Instruction
Return each line of the records below word for word, with no changes.

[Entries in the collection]
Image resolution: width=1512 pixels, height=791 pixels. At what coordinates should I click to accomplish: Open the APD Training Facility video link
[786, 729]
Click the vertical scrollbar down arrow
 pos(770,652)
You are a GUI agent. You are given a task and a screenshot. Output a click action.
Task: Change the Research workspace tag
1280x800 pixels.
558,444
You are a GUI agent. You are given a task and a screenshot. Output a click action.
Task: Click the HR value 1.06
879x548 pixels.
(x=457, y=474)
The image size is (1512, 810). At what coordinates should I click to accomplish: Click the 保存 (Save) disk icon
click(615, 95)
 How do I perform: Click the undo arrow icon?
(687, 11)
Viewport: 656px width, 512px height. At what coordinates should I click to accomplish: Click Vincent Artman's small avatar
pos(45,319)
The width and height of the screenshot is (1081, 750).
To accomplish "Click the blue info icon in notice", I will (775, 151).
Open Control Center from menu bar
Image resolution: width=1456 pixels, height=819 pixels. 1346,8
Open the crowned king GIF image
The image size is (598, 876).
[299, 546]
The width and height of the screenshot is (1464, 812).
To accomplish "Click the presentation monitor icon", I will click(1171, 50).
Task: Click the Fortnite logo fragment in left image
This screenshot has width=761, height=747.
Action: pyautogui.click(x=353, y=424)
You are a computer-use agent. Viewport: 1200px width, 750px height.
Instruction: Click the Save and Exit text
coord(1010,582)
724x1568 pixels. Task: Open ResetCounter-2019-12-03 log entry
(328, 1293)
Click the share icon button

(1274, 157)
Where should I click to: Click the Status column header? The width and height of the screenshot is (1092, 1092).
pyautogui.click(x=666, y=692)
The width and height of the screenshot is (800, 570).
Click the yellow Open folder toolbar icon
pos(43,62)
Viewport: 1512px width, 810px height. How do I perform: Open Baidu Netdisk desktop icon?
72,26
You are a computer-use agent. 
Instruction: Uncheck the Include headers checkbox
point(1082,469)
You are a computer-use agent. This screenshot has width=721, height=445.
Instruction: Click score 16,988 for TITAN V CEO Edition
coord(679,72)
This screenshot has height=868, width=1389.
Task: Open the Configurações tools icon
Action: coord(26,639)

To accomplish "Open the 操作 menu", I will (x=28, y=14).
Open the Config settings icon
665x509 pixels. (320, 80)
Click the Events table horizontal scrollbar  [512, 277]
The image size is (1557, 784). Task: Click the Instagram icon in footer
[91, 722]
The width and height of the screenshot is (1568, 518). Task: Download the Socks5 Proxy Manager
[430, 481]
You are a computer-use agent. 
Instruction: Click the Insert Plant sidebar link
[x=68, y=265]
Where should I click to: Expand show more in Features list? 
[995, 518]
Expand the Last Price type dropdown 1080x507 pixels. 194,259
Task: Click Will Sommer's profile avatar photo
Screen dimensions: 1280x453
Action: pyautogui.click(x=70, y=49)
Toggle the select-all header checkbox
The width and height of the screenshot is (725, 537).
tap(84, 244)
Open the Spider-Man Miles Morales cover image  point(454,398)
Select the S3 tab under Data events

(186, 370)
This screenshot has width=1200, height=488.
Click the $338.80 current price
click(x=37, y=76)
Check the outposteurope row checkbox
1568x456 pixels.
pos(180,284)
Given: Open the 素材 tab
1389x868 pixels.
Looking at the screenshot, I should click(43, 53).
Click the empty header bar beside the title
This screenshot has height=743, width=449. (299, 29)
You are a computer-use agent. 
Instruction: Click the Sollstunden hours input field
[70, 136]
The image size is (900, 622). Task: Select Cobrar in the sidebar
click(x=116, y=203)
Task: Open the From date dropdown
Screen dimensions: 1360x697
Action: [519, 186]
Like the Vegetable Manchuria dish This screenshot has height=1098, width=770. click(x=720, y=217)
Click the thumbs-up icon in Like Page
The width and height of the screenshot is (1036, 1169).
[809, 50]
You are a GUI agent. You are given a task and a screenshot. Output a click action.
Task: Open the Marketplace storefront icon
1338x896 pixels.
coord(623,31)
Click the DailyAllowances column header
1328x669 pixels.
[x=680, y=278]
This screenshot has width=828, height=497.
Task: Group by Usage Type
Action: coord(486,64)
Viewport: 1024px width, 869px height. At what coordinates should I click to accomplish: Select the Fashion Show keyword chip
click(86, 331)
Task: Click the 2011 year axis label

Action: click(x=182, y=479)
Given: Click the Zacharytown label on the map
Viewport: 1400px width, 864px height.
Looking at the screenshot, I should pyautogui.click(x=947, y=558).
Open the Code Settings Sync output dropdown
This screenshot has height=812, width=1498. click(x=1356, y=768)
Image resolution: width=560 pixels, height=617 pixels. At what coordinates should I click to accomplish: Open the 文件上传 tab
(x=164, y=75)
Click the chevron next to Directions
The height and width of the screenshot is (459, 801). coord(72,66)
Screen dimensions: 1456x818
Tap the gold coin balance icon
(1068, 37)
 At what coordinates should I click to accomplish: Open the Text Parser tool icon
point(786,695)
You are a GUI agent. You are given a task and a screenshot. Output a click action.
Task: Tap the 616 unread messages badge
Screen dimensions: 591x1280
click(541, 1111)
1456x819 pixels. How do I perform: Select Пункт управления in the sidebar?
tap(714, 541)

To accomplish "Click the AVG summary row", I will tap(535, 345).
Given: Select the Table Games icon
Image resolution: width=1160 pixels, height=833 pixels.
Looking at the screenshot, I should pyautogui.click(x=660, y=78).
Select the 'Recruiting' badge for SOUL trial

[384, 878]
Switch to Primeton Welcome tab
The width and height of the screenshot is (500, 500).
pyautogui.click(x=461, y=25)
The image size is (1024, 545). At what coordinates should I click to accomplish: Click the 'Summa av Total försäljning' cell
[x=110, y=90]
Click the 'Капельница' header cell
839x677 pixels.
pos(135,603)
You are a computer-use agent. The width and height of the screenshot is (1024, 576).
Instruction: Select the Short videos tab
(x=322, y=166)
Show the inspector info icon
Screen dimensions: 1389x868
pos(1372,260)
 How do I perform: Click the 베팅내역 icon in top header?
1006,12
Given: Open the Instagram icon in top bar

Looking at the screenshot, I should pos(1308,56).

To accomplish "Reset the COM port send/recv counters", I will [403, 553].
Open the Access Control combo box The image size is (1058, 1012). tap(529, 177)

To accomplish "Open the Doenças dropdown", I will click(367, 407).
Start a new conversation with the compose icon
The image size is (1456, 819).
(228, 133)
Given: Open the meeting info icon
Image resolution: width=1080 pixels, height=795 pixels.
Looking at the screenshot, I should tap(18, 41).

Reply
Image resolution: width=1512 pixels, height=791 pixels. At what coordinates should I click to accomplish: Open the APD Training Facility video link
[786, 729]
Click the vertical scrollbar down arrow
 pos(770,652)
You are a GUI agent. You are given a task and a screenshot. Output a click action.
Task: Change the Research workspace tag
1280x800 pixels.
558,444
You are a GUI agent. You are given a task and a screenshot. Output a click action.
Task: Click the HR value 1.06
879x548 pixels.
(x=457, y=474)
The image size is (1512, 810). At what coordinates should I click to accomplish: Click the 保存 (Save) disk icon
click(615, 95)
 How do I perform: Click the undo arrow icon?
(687, 11)
Viewport: 656px width, 512px height. At what coordinates should I click to accomplish: Click Vincent Artman's small avatar
pos(45,319)
The width and height of the screenshot is (1081, 750).
To accomplish "Click the blue info icon in notice", I will (775, 151).
Open Control Center from menu bar
Image resolution: width=1456 pixels, height=819 pixels. 1346,8
Open the crowned king GIF image
The image size is (598, 876).
[299, 546]
The width and height of the screenshot is (1464, 812).
To accomplish "Click the presentation monitor icon", I will click(1171, 50).
Task: Click the Fortnite logo fragment in left image
This screenshot has width=761, height=747.
Action: pyautogui.click(x=353, y=424)
You are a computer-use agent. Viewport: 1200px width, 750px height.
Instruction: Click the Save and Exit text
coord(1010,582)
724x1568 pixels. Task: Open ResetCounter-2019-12-03 log entry
(328, 1293)
Click the share icon button

(1274, 157)
Where should I click to: Click the Status column header? The width and height of the screenshot is (1092, 1092).
pyautogui.click(x=666, y=692)
The width and height of the screenshot is (800, 570).
Click the yellow Open folder toolbar icon
pos(43,62)
Viewport: 1512px width, 810px height. How do I perform: Open Baidu Netdisk desktop icon?
72,26
You are a computer-use agent. 
Instruction: Uncheck the Include headers checkbox
point(1082,469)
You are a computer-use agent. This screenshot has width=721, height=445.
Instruction: Click score 16,988 for TITAN V CEO Edition
coord(679,72)
This screenshot has height=868, width=1389.
Task: Open the Configurações tools icon
Action: coord(26,639)

To accomplish "Open the 操作 menu", I will (x=28, y=14).
Open the Config settings icon
665x509 pixels. (320, 80)
Click the Events table horizontal scrollbar  [512, 277]
The image size is (1557, 784). Task: Click the Instagram icon in footer
[91, 722]
The width and height of the screenshot is (1568, 518). Task: Download the Socks5 Proxy Manager
[430, 481]
You are a computer-use agent. 
Instruction: Click the Insert Plant sidebar link
[x=68, y=265]
Where should I click to: Expand show more in Features list? 
[995, 518]
Expand the Last Price type dropdown 1080x507 pixels. 194,259
Task: Click Will Sommer's profile avatar photo
Screen dimensions: 1280x453
Action: pyautogui.click(x=70, y=49)
Toggle the select-all header checkbox
The width and height of the screenshot is (725, 537).
tap(84, 244)
Open the Spider-Man Miles Morales cover image  point(454,398)
Select the S3 tab under Data events

(186, 370)
This screenshot has width=1200, height=488.
Click the $338.80 current price
click(x=37, y=76)
Check the outposteurope row checkbox
1568x456 pixels.
pos(180,284)
Given: Open the 素材 tab
1389x868 pixels.
Looking at the screenshot, I should click(43, 53).
Click the empty header bar beside the title
This screenshot has height=743, width=449. (299, 29)
You are a computer-use agent. 
Instruction: Click the Sollstunden hours input field
[70, 136]
The image size is (900, 622). Task: Select Cobrar in the sidebar
click(x=116, y=203)
Task: Open the From date dropdown
Screen dimensions: 1360x697
Action: [519, 186]
Like the Vegetable Manchuria dish This screenshot has height=1098, width=770. click(x=720, y=217)
Click the thumbs-up icon in Like Page
The width and height of the screenshot is (1036, 1169).
[809, 50]
You are a GUI agent. You are given a task and a screenshot. Output a click action.
Task: Open the Marketplace storefront icon
1338x896 pixels.
coord(623,31)
Click the DailyAllowances column header
1328x669 pixels.
[x=680, y=278]
This screenshot has width=828, height=497.
Task: Group by Usage Type
Action: coord(486,64)
Viewport: 1024px width, 869px height. At what coordinates should I click to accomplish: Select the Fashion Show keyword chip
click(86, 331)
Task: Click the 2011 year axis label

Action: click(x=182, y=479)
Given: Click the Zacharytown label on the map
Viewport: 1400px width, 864px height.
Looking at the screenshot, I should pyautogui.click(x=947, y=558).
Open the Code Settings Sync output dropdown
This screenshot has height=812, width=1498. click(x=1356, y=768)
Image resolution: width=560 pixels, height=617 pixels. At what coordinates should I click to accomplish: Open the 文件上传 tab
(x=164, y=75)
Click the chevron next to Directions
The height and width of the screenshot is (459, 801). coord(72,66)
Screen dimensions: 1456x818
Tap the gold coin balance icon
(1068, 37)
 At what coordinates should I click to accomplish: Open the Text Parser tool icon
point(786,695)
You are a GUI agent. You are given a task and a screenshot. Output a click action.
Task: Tap the 616 unread messages badge
Screen dimensions: 591x1280
click(541, 1111)
1456x819 pixels. How do I perform: Select Пункт управления in the sidebar?
tap(714, 541)

To accomplish "Click the AVG summary row", I will tap(535, 345).
Given: Select the Table Games icon
Image resolution: width=1160 pixels, height=833 pixels.
Looking at the screenshot, I should pyautogui.click(x=660, y=78).
Select the 'Recruiting' badge for SOUL trial

[384, 878]
Switch to Primeton Welcome tab
The width and height of the screenshot is (500, 500).
pyautogui.click(x=461, y=25)
The image size is (1024, 545). At what coordinates should I click to accomplish: Click the 'Summa av Total försäljning' cell
[x=110, y=90]
Click the 'Капельница' header cell
839x677 pixels.
pos(135,603)
You are a computer-use agent. The width and height of the screenshot is (1024, 576).
Instruction: Select the Short videos tab
(x=322, y=166)
Show the inspector info icon
Screen dimensions: 1389x868
pos(1372,260)
 How do I perform: Click the 베팅내역 icon in top header?
1006,12
Given: Open the Instagram icon in top bar

Looking at the screenshot, I should pos(1308,56).

To accomplish "Reset the COM port send/recv counters", I will [403, 553].
Open the Access Control combo box The image size is (1058, 1012). tap(529, 177)

To accomplish "Open the Doenças dropdown", I will click(367, 407).
Start a new conversation with the compose icon
The image size is (1456, 819).
(228, 133)
Given: Open the meeting info icon
Image resolution: width=1080 pixels, height=795 pixels.
Looking at the screenshot, I should tap(18, 41).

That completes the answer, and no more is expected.